That's certainly one route to take. It's not the most dynamic or flexible, as you well know. I suggest that you create these movieclips via ActionScript. Since they're empty movieclips you will want to use the createEmptyMovieClip() method not the duplicateMovieClip method.Quote:
I have created 60 movieclips in the stage. They have instance names given of image1, image2, image3, image4, etc. The last one in series is image60.
It certainly works and I do use it in some instances. Technically it was deprecated after Flash 5 & AS1, but it will still work. The official way is to do it with arrays, but I find arrays to be a little cumbersome in some instances. If you're going to do the rest of setup with the same logic as you currently have, eval will work fine for you. Otherwise, switch to an array.Quote:
I borrowed eval from one of your earlier posts. Is that the correct technique?

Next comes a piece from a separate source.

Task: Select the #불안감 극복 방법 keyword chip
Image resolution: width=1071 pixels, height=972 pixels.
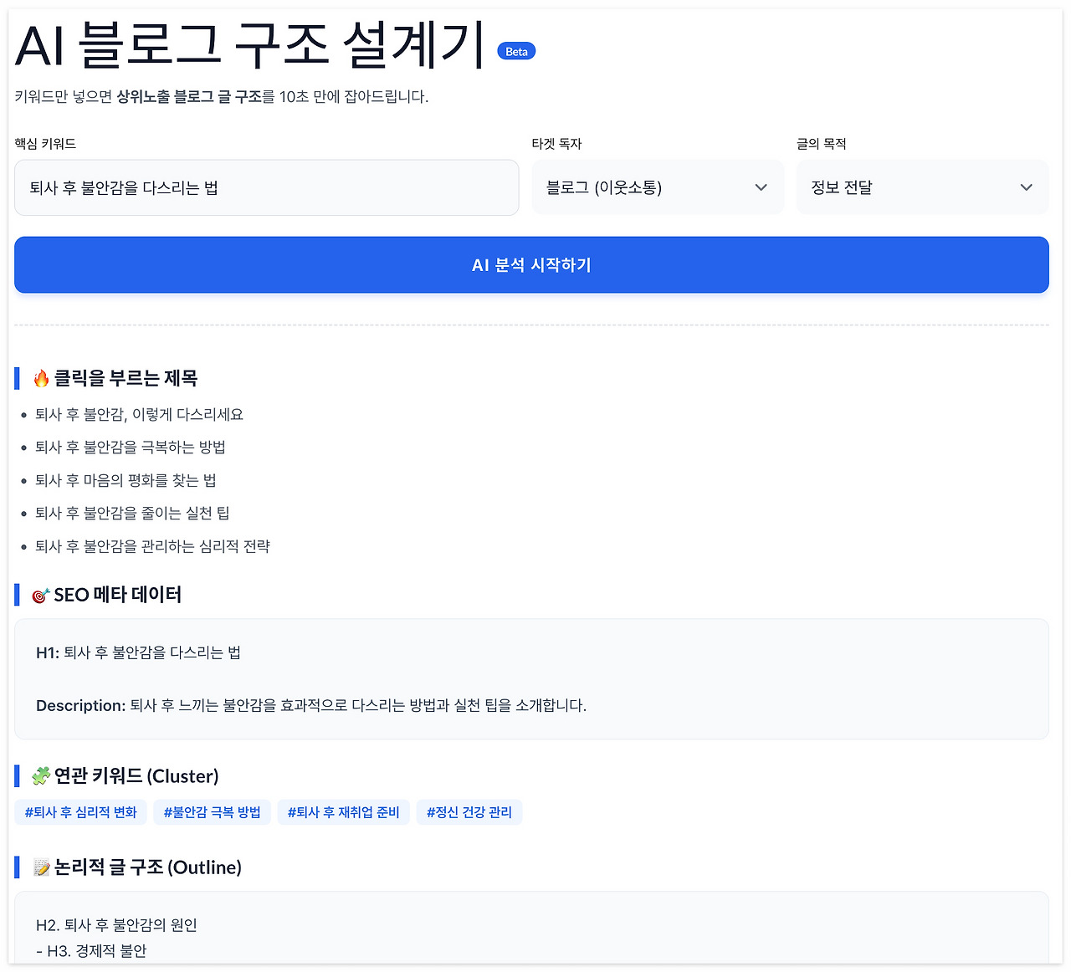Action: pyautogui.click(x=212, y=811)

That's because you're starting your loop at i=1 and then setting the _x property with i*100. So the first one will have a _x property of 100. You'll want to start the loop at 0, so that the first value will equal 0.Quote:
The first image starts 100 pixels from the left hand edge. I would like to make it flushed against it.
Also, instead of doing all of those if statements, you can declare a variable that keeps track of how many items you've added to the stage. When you reach the limit, reset the variable and increment the _y variable by 100.
Here is an example of how it is done. It's a full browser width application. If you resize the browser and refresh, it will automatically calculate how many images to add to each row. When you test it locally (the source is included on the page, as always) it looks a little better because the images load more organically. When I just tested it online, the images load sequentially, which is not what I wanted. If I were deploying this I'd change that. But, alas, I'm not.Quote:
I research createDuplicateMovieClip but I cannot make it work. How do I make it so that I can use any amount of clips, not just 60. How can I make it so that I do not have to create 60 image cliops.
It's random so when you refresh, images will switch. I also added a fun little mouse over effect to light/dim the movies. This also proves my point about keeping things simple. The only "animation" I'm doing here is an alpha (transpareny) tween on a black layer that's above each image. It's two/three lines of code but it makes a dramatic impact.
This should get you started. I've commented out the source so you shouldn't have any problems adapting it.